/vcf2df

VCF to parquet converter

Primary LanguageGoMIT LicenseMIT

vcf2df

Reads sample.vcf.gz and writes sample.parquet

Reserved column names:

  • VARIANTKEY (STRING)

    Variantkey is CHR-POS-REF-ALT for small variants and CHR-POS-END-SVTYPE for structural variants. CHR without chr preffix.

  • CHROM (STRING)

    Chromosome (including chr preffix).

  • POS (INT)

    Position (1-based)

  • REF (STRING)

    Reference allele. Empty for structural variants.

  • ALT (STRING)

    Alternate allele.
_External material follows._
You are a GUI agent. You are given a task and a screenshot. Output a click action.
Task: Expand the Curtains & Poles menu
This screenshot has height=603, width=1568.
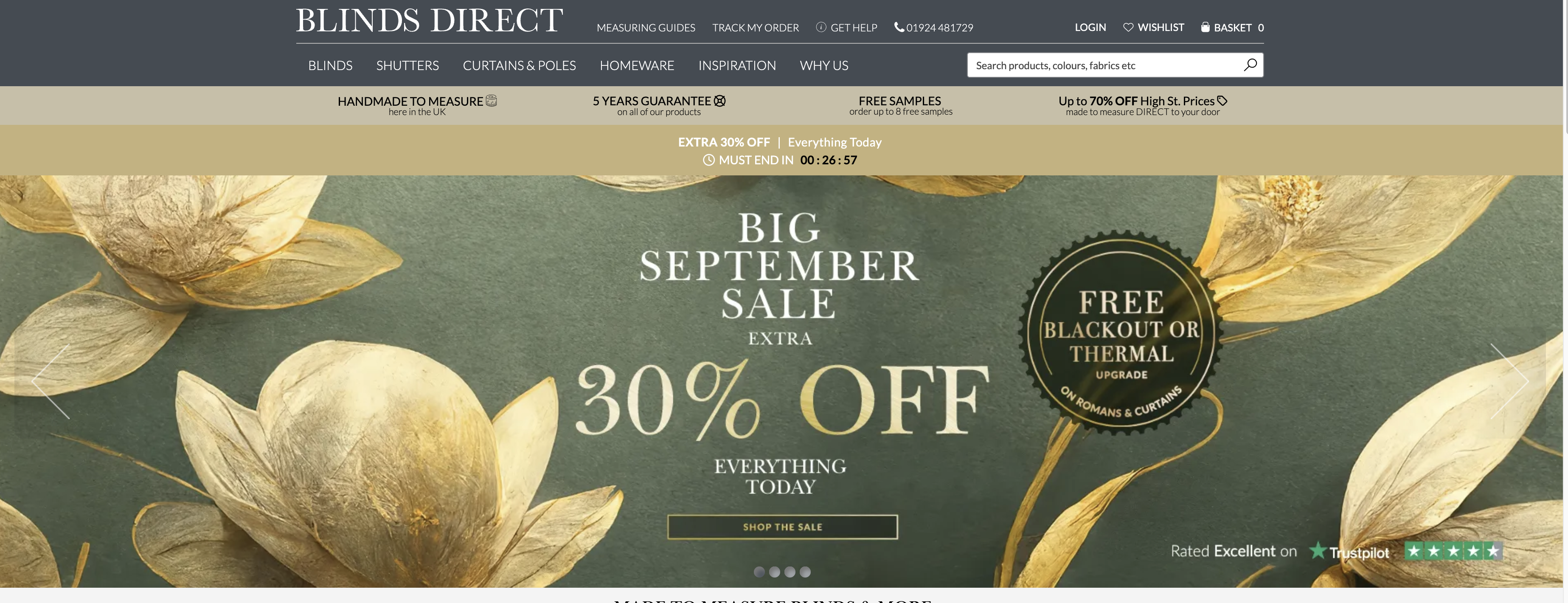[x=519, y=65]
Empty for structural variants.

  • QUAL (INT)

    Quality score (Integer)

  • PASS (BOOL)

    Boolean describing filter == PASS || filter == "."

  • IS_SV (BOOL)

    Boolean structural variant.",

  • SVTYPE (STRING)

    Structural variant type (ex. DEL, DUP, INV, ...)

  • END (INT)

    End position of variant (1-based).

  • NUMALTS (INT)

    Number of alternate alleles (0, 1, 2)

  • SAMPLE (STRING)

    Sample string.

  • IS_PHASED (BOOL)

    Boolean if variant is phased.

  • PHASE_ID (STRING)

    String identifying variant phase.

  • REF_READS (INT)

    Read depth for ref.

  • ALT_READS (INT)

    Read depth for alt.

Samples:

If vcf has 1+ sample genotypes, the parquet file will contain 1 line per sample with > 0 alleles. If the vcf does not contain samples, all variants will be represented in the parquet file.

Footer:

All columns are described in the parquet metadata (footer) key-values.